SET OF TASKS
A) Answer these from the passage on disaster recovery planning, one line each:
(i) Where does Corcoran say testing must be conducted?
(ii) Which firm employs Chris Leach?
(iii) According to experts, at what amount can spending start?
B) Reproduce the passage on disaster recovery planning word for word, starting at "Chris Leach, national" and ending at "roof from there.".

TEXT PASSAGE

Corcoran says testing must be conducted only in a plan's established recovery center. "That sticky note on the server is of no help at that point," he says.
Chris Leach, national director of technology risk management for Grant Thornton, a global accounting firm, agrees that it is all about testing. "It's sobering when you run your first test and see what you missed. I have never seen a test that did not involve surprises," he says.
He says companies are now asking if backup is enough and if they are doing it right. "We ask them in response, 'Can you pull out your IT department and have it run somewhere else?'" he says.
Cost vs. risk
However, the extent of many organizations' recovery plans eventually will boil down to costs, which can be hard to determine.
Experts say spending can start at $20,000 and go through the roof from there.
Corcoran says cost is hard to quantify because effective continuity planning has to be second nature.
"Any good corporate business continuity plan should be part of the culture," he says. "When you do something in the corporation you have to ask what it changes, if it increases risks. Continuity planning has to be part of the business process model."
But Gartner's Scott says there are low-cost steps that can be taken immediately.
"You can put together a crisis management team that puts flashlights in desks, [and] maintains call lists of personal phone numbers and e-mail addresses," she says.

ITEMS
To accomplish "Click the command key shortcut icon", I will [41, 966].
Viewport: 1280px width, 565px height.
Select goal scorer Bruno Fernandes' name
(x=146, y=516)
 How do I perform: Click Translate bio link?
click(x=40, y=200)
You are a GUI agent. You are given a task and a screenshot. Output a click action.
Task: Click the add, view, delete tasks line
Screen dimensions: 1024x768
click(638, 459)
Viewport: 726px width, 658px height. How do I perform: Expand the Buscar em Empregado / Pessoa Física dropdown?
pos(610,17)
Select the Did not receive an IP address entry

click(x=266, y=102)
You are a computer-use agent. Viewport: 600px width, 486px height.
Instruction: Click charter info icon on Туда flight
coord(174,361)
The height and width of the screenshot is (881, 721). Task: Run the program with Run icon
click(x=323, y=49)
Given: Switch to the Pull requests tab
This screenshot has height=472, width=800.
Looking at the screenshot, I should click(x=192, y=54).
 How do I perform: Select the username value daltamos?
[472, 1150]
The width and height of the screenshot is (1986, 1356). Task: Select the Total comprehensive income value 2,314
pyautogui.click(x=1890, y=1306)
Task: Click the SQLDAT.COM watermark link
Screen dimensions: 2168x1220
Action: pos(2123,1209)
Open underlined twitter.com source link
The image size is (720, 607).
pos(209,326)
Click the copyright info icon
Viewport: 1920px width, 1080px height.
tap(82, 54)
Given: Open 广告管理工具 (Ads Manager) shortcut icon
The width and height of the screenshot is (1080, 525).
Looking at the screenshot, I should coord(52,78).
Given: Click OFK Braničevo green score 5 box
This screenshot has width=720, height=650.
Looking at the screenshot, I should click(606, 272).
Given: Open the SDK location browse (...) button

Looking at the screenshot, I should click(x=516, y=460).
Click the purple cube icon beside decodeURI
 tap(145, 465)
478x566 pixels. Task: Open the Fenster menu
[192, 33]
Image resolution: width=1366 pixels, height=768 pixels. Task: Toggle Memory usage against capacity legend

IN RESPONSE
A)
(i) Only in a plan's established recovery center.
(ii) Grant Thornton, a global accounting firm.
(iii) $20,000.

B)
Chris Leach, national director of technology risk management for Grant Thornton, a global accounting firm, agrees that it is all about testing. "It's sobering when you run your first test and see what you missed. I have never seen a test that did not involve surprises," he says.
He says companies are now asking if backup is enough and if they are doing it right. "We ask them in response, 'Can you pull out your IT department and have it run somewhere else?'" he says.
Cost vs. risk
However, the extent of many organizations' recovery plans eventually will boil down to costs, which can be hard to determine.
Experts say spending can start at $20,000 and go through the roof from there.